STATED PROBLEM:
Reproduce the material below word for word, leaving out the pictures.

DATA:
········

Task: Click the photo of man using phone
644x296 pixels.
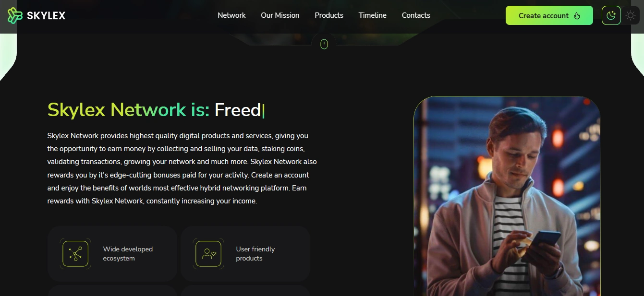Action: point(507,196)
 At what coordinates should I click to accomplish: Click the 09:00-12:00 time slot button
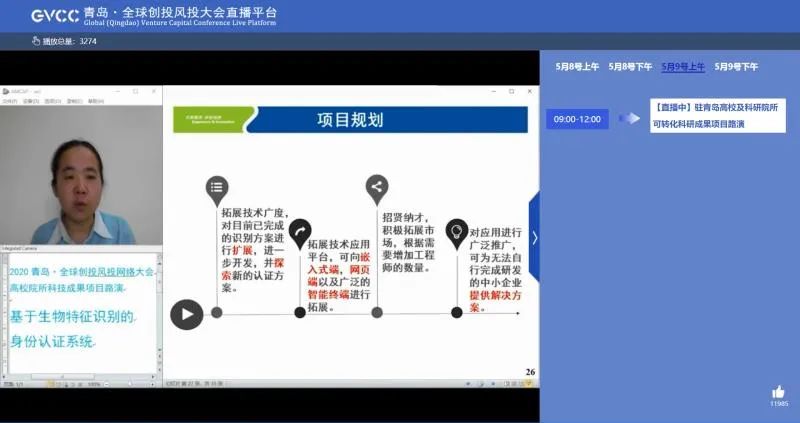click(x=576, y=119)
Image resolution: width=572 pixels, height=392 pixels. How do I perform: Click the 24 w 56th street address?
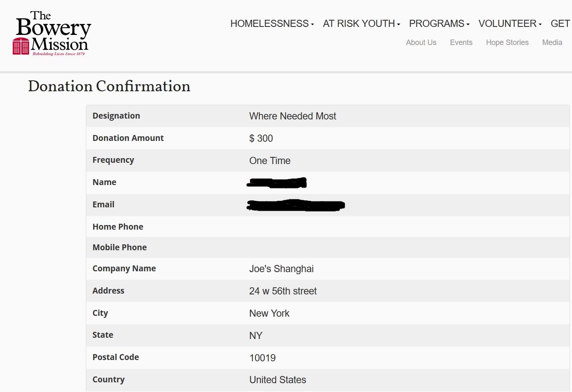(x=283, y=291)
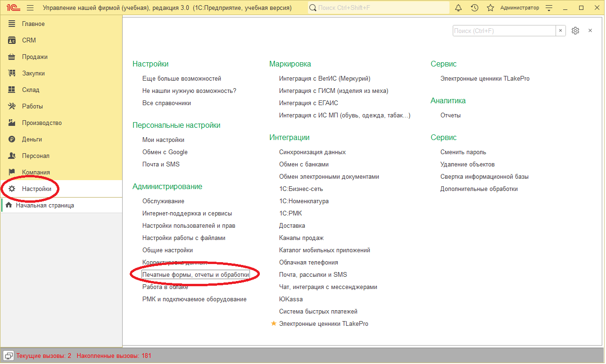Close the settings menu panel

590,31
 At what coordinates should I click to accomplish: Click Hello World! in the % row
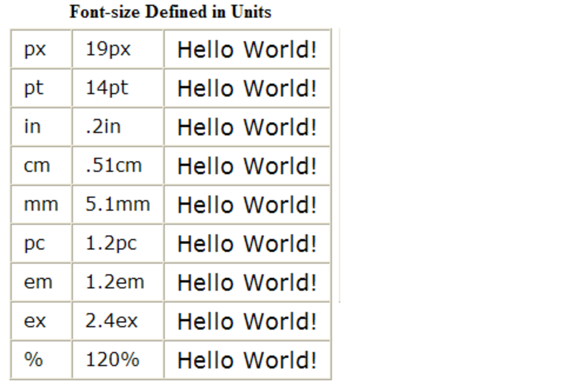[247, 360]
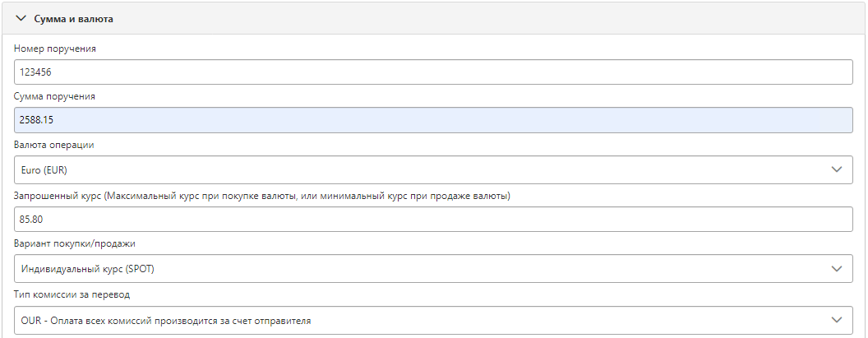Place cursor in the 85.80 rate value
868x338 pixels.
pyautogui.click(x=31, y=220)
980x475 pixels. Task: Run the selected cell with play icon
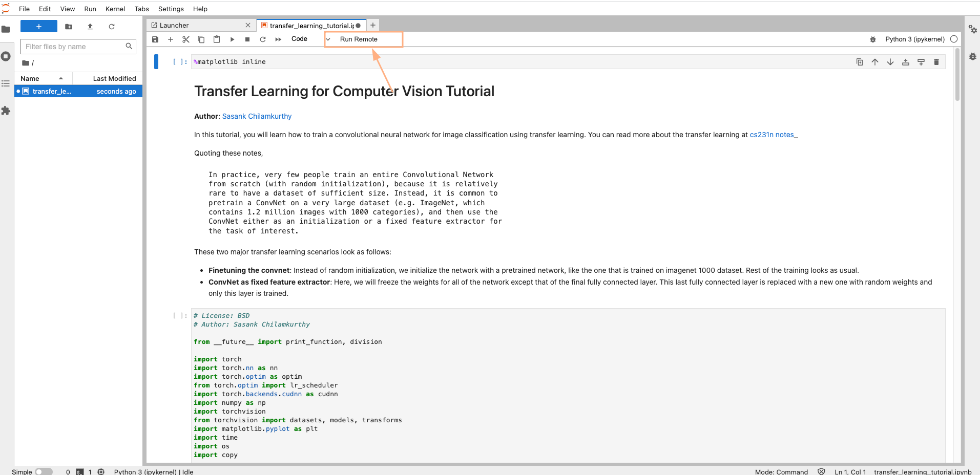[232, 39]
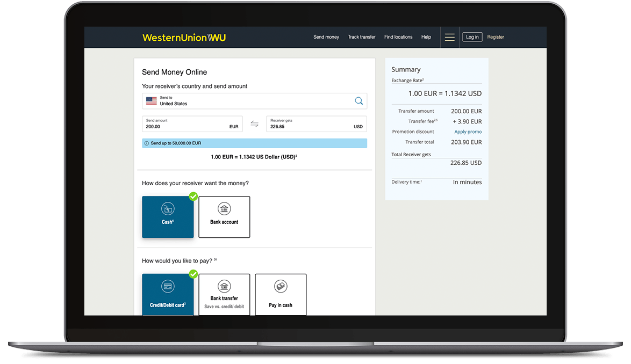Select Cash as receive method
631x364 pixels.
[x=168, y=217]
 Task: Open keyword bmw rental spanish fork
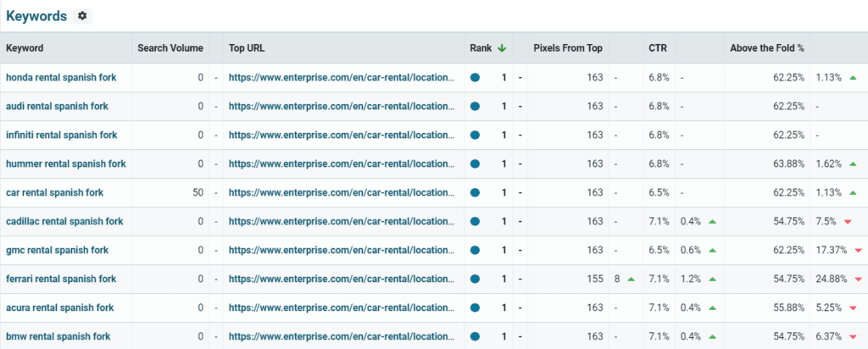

········

COMPLETED TASK:
Task: Click the photo of man using phone
644x296 pixels.
Action: point(507,196)
 At what coordinates should I click to accomplish: Click the 09:00-12:00 time slot button
click(x=576, y=119)
Image resolution: width=572 pixels, height=392 pixels. How do I perform: Click the 24 w 56th street address?
(x=283, y=291)
Close the settings menu panel

590,31
 At what coordinates should I click to accomplish: Click Hello World! in the % row
[247, 360]
Place cursor in the 85.80 rate value
868x338 pixels.
pyautogui.click(x=31, y=220)
980x475 pixels. Task: Run the selected cell with play icon
[232, 39]
Select Cash as receive method
631x364 pixels.
[x=168, y=217]
 Task: Open keyword bmw rental spanish fork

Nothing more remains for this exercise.